* **Provided records**
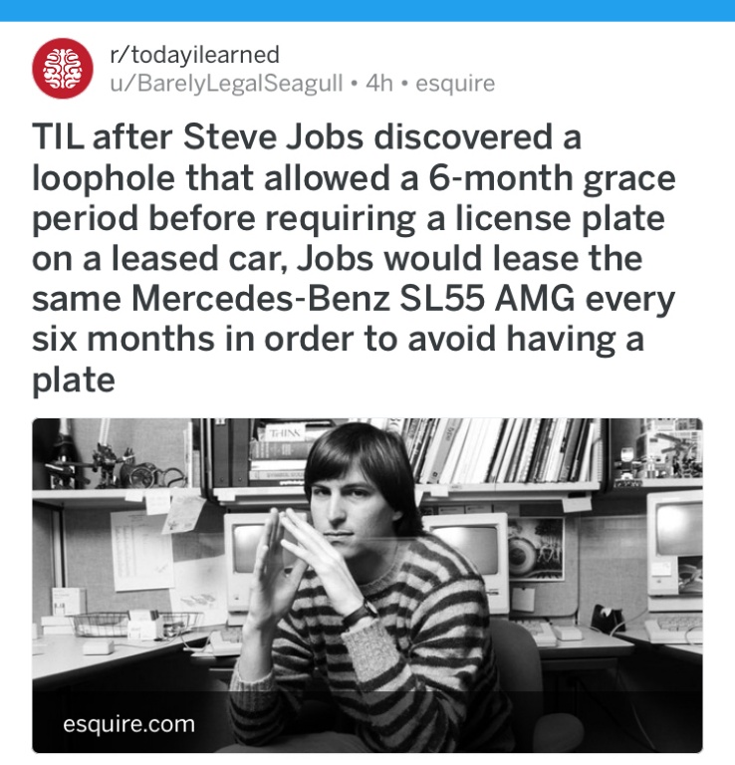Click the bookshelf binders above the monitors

---

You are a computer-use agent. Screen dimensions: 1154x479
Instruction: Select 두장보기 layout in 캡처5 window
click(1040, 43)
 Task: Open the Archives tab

* **Your task**
Retype the entries above exactly, but only from the line containing "You are a computer-use" through the line containing "Task: Open the Archives tab", both included.

* **Response to this exercise**
You are a computer-use agent. Screen dimensions: 1154x479
Instruction: Select 두장보기 layout in 캡처5 window
click(1040, 43)
 Task: Open the Archives tab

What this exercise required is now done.